I am with Liefie, if we can't eradicate it (yet) let's find it early.



And if we can't find it early, let's provide support and therapy and recovery for those who do have to endure some or all of the *uckery.



I'm on the fence about the whole pink thing. I didn't and don't want to wear the pink "stuff". Of course I have pink stuff because when you get bc everybody thinks you need pink stuff. I have gotten decked out three times. Once for a Komen event where I volunteered at the kids activity tent (my bff from high school has chaired the kids tent for 16 years). I helped little children fill out their tag that said who they were running for, among other things. Most were running for their moms or grandmas or aunts....a few for their teachers. My bff ordered an azalea with my name on it and it was part of an arrangement at the front of the stage. It gave her something to do for me and it was very special. I talked with volunteers who were doing it for their family members...and they were so happy to meet a survivor that day. The two other times were for "pink" football games....one to support a friend with bc....and one in my little home town....My sister and BIL and their kids "bought" a Jersey with my name on it. The kid who played in it was a senior. My family met his family after the game (where he presented me with said sweaty, dirty, pink jersey!!!! Eeeeewwwww!) His mother saw me first and said, "Are you Ryan's survivor?" I said yes. She got big tears in her eyes and grabbed him by the shirt, "Ryan, Ryan....this is your survivor!!!!" We did introductions all around and she told me that it was her son's idea to do the pink game. She said he just came home one day and said he wanted to do something to support women going through cancer....So she helped him make it happen. My sons shook his hand and thanked him. It was very moving and a night I won't soon forget. I am so glad I allowed my sister to do it (truthfully I didn't want to play at all but knew they needed to do something for me and who am I to squash their heart felt idea?)



I agree Nihahi, it's all very commercialized and definitely several organizations are happy to take their share. But I also think the people involved..at the volunteer level anyway all have their hearts in the right place and are trying to do what they can to support women and families.



Oops gotta run! Ttyl flappers!

Dyvgrl

Hi ladies. Thought I'd pop in and say hello. Have round 4 AC tomorrow then I'm on to Taxol. Can finally get a fill after my AC treatment is done. PS wanted to wait til I was feeling better. Wanted to ask if anyone here has done the Metformin trial while on chemo? I started yesterday and added a few supplements to the mix to help with SE's. Can't wait to get off the tx train and back to recon!

hrf

So hard to keep up with this thread. Just read the last 3 pages and am moved by all the stories and comments. I don't know that I have anything new to add but I'll make a couple of comments.

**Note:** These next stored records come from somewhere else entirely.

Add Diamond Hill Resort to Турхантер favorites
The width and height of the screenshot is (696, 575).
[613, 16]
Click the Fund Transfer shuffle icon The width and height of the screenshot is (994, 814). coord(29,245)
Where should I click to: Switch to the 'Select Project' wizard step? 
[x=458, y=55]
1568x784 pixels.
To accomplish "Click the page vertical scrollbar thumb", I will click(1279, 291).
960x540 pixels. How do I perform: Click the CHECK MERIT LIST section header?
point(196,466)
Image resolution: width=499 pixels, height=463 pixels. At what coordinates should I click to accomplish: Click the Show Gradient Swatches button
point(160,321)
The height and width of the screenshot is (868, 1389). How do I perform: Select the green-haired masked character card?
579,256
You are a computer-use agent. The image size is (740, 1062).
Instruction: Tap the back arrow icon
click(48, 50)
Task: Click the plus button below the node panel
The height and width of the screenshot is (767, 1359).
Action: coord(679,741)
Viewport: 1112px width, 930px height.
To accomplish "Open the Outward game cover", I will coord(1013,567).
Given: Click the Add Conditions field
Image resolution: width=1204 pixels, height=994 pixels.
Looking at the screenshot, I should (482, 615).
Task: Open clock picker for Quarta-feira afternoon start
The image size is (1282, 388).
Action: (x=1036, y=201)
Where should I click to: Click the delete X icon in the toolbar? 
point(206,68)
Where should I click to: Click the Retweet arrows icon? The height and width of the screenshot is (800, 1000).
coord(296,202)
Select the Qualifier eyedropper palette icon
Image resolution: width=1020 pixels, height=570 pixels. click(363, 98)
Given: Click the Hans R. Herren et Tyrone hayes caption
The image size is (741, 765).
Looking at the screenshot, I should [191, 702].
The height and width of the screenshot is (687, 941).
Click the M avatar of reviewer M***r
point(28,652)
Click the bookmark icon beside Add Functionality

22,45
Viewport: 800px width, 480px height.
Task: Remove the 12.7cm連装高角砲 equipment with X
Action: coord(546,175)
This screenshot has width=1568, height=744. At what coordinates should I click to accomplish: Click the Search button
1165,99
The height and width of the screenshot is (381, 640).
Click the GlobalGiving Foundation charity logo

I'm tired of people (not necessarily friends) looking at me and then asking "how's your health?" What do they want to hear when they ask that? I just want to have normal conversations and a nice "how are you" will do.



From my friends I appreciate the calls, the visits, the food and having them say, "I'll be here for you". I don't want them to say "you'll be fine". No one knows that.



And I want people to understand that there is no cure. Unfortunately all the awareness hype makes people think it's curable. And while early detection is good, it is not a guarantee that the bc won't metasticize.



Saw the PS today. One more drain gone but still have one more. Very yucky. PS is recommending a new ointment for the area that is not healing well. I hope it helps. And I got a bra! She sells them out of her office. Only $20 and soft and comfy with a front closure.

ssla01

Dyvgirl, it's good to hear from you. Glad you are working your way through treatment and headed back toward reconstruction!